• _Dataset entries_:

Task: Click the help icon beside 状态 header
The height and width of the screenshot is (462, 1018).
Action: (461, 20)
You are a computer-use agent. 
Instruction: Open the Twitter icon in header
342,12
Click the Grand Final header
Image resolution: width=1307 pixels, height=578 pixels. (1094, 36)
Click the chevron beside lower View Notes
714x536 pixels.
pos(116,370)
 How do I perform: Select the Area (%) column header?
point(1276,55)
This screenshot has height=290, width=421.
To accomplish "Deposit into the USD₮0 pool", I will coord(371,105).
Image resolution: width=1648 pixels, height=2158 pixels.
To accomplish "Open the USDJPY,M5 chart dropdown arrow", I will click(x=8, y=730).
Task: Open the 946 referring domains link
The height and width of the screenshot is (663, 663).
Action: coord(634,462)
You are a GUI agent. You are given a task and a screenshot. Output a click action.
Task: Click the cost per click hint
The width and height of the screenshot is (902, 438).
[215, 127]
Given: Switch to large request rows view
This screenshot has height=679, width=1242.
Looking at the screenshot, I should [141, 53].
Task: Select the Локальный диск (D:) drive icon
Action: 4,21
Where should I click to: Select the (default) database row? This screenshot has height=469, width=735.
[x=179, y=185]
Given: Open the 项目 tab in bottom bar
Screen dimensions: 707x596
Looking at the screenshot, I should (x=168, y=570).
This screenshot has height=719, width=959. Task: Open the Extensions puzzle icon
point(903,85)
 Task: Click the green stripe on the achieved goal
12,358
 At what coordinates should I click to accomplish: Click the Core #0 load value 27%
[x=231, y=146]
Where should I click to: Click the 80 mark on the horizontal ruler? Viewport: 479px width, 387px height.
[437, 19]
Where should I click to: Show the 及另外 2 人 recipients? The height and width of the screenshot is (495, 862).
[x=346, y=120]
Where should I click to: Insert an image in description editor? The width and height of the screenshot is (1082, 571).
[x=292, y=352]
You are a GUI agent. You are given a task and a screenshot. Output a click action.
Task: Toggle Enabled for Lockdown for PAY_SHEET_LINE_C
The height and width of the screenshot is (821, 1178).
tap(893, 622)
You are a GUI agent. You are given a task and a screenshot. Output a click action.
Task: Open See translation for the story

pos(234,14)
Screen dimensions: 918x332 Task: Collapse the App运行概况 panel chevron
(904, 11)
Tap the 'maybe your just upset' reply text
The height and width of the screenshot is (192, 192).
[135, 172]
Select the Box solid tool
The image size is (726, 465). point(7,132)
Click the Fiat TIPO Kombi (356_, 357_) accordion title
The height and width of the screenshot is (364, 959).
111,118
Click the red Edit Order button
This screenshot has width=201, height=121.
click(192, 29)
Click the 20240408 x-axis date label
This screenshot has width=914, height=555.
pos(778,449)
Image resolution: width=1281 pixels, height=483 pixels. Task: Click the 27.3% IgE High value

• _Work order_:
Once you reach the line that contains "Given: Switch to large request rows view", print it and every line after it exactly as written, stopping at the last line of the records and adding nothing.

• _Response_:
Given: Switch to large request rows view
This screenshot has height=679, width=1242.
Looking at the screenshot, I should [141, 53].
Task: Select the Локальный диск (D:) drive icon
Action: 4,21
Where should I click to: Select the (default) database row? This screenshot has height=469, width=735.
[x=179, y=185]
Given: Open the 项目 tab in bottom bar
Screen dimensions: 707x596
Looking at the screenshot, I should (x=168, y=570).
This screenshot has height=719, width=959. Task: Open the Extensions puzzle icon
point(903,85)
 Task: Click the green stripe on the achieved goal
12,358
 At what coordinates should I click to accomplish: Click the Core #0 load value 27%
[x=231, y=146]
Where should I click to: Click the 80 mark on the horizontal ruler? Viewport: 479px width, 387px height.
[437, 19]
Where should I click to: Show the 及另外 2 人 recipients? The height and width of the screenshot is (495, 862).
[x=346, y=120]
Where should I click to: Insert an image in description editor? The width and height of the screenshot is (1082, 571).
[x=292, y=352]
You are a GUI agent. You are given a task and a screenshot. Output a click action.
Task: Toggle Enabled for Lockdown for PAY_SHEET_LINE_C
The height and width of the screenshot is (821, 1178).
tap(893, 622)
You are a GUI agent. You are given a task and a screenshot. Output a click action.
Task: Open See translation for the story

pos(234,14)
Screen dimensions: 918x332 Task: Collapse the App运行概况 panel chevron
(904, 11)
Tap the 'maybe your just upset' reply text
The height and width of the screenshot is (192, 192).
[135, 172]
Select the Box solid tool
The image size is (726, 465). point(7,132)
Click the Fiat TIPO Kombi (356_, 357_) accordion title
The height and width of the screenshot is (364, 959).
111,118
Click the red Edit Order button
This screenshot has width=201, height=121.
click(192, 29)
Click the 20240408 x-axis date label
This screenshot has width=914, height=555.
pos(778,449)
Image resolution: width=1281 pixels, height=483 pixels. Task: Click the 27.3% IgE High value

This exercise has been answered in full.